§ Page excerpt

Tuesday, August 03, 2004

New Voters, Old Hype?
I've heard the "voters will come out of the woodwork" argument before and been disappointed (think Dean in Iowa). Michael Moore is pushing this take as well: the idea that more people are engaged than before and that polls looking for "likely voters" miss a ton of people that will sway the election: new voters, previously disaffected voters, etc. In the end, the polls seem to come pretty close, and I don't expect them to miss by much when it's all said and done, even though those arguments sound nice.

Still, reports like this, even though the numbers are relatively small in the big scheme of things, are encouraging and make me think polls at least aren't likely to be wrong in Bush's favor (from the Miami Herald, via Alternet):
Heber Siri, a Uruguayan immigrant in South Florida, will become an American citizen later this month. And as soon as the ceremony is over, he will register to vote. "That's why I'm becoming a citizen," Siri, who works at a Coral Gables car dealership, said. "I want to vote."

Siri, 55, will be among the 9,000 new citizens who will recite the oath of allegiance in two large naturalization ceremonies Aug. 10 and 11 at the Miami Beach Convention Center. Nationwide, more than 40,000 immigrants are expected to become new Americans in August.

§ Stated task A
In the post about new voters, where does Heber Siri work?
§ Stated task B
Carry on the post about new voters from its final sentence.
The data that comes next plays no part in this exercise.

§ Available data
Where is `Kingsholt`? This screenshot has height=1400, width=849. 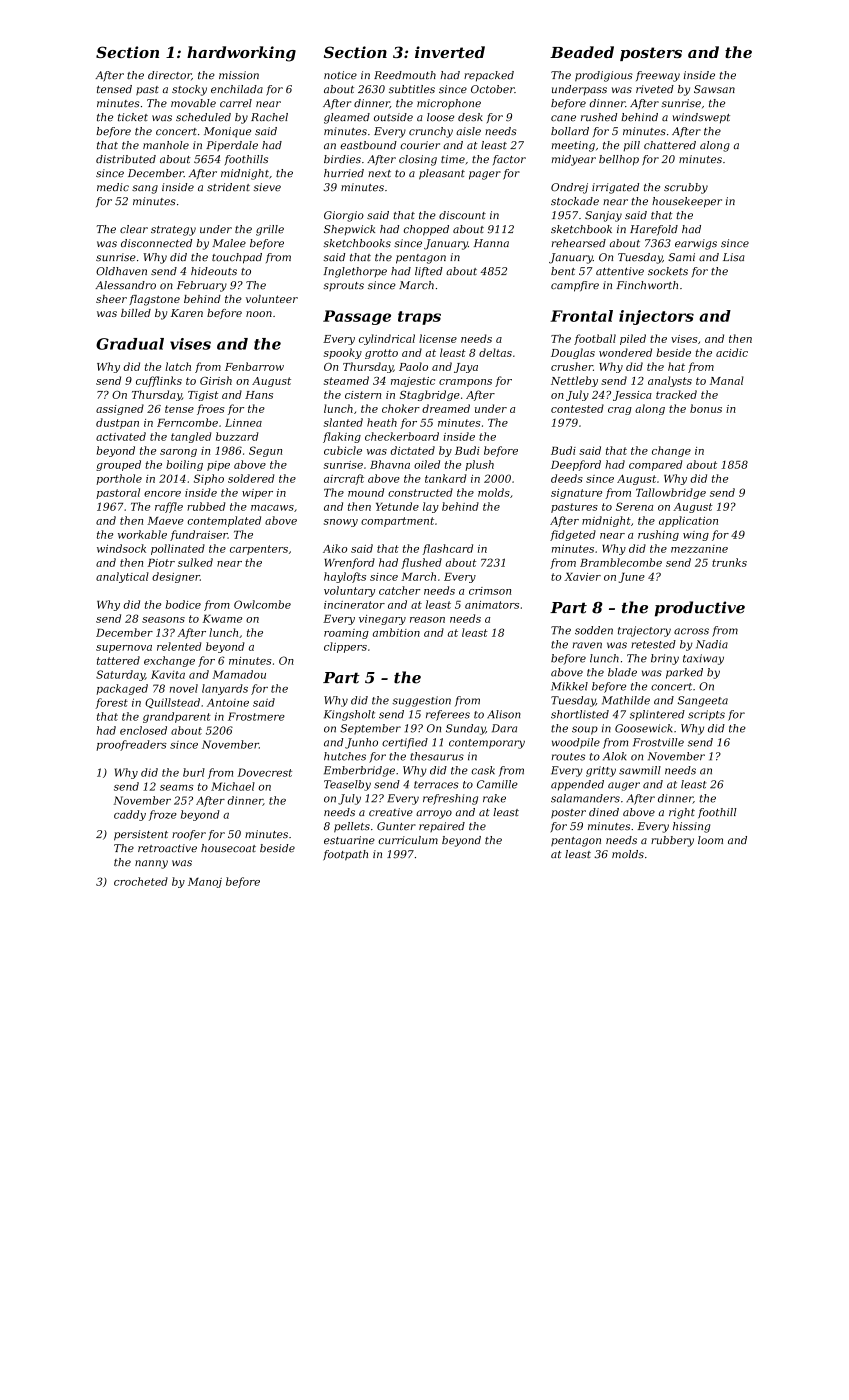 Kingsholt is located at coordinates (349, 715).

§ Exercise output A
At a Coral Gables car dealership.

§ Exercise output B
They're part of a surge of immigrants in South Florida and across the United States who plan to become citizens in coming weeks -- many of them driven by the desire to be eligible to vote in time for the presidential election.

Federal statistics show that almost half a million immigrants have sought citizenship between October and May, 32 percent more than in the same period last fiscal year.
Some Florida immigrants may be voting Bush, but I have to believe that most new citizens will be overwhelmingly Democratic.

Everywhere I look, with every group I volunteer to help, people are registering new voters--it's the standard progressive-group activity. And yet I don't think I've heard a single comprehensive story about any notable increase in registered voters. Have motor voter laws made registering to vote so easy that registration drives aren't really needed or successful? I assume that if the voter rolls were shooting up, somebody would have noticed, and people would be talking about it...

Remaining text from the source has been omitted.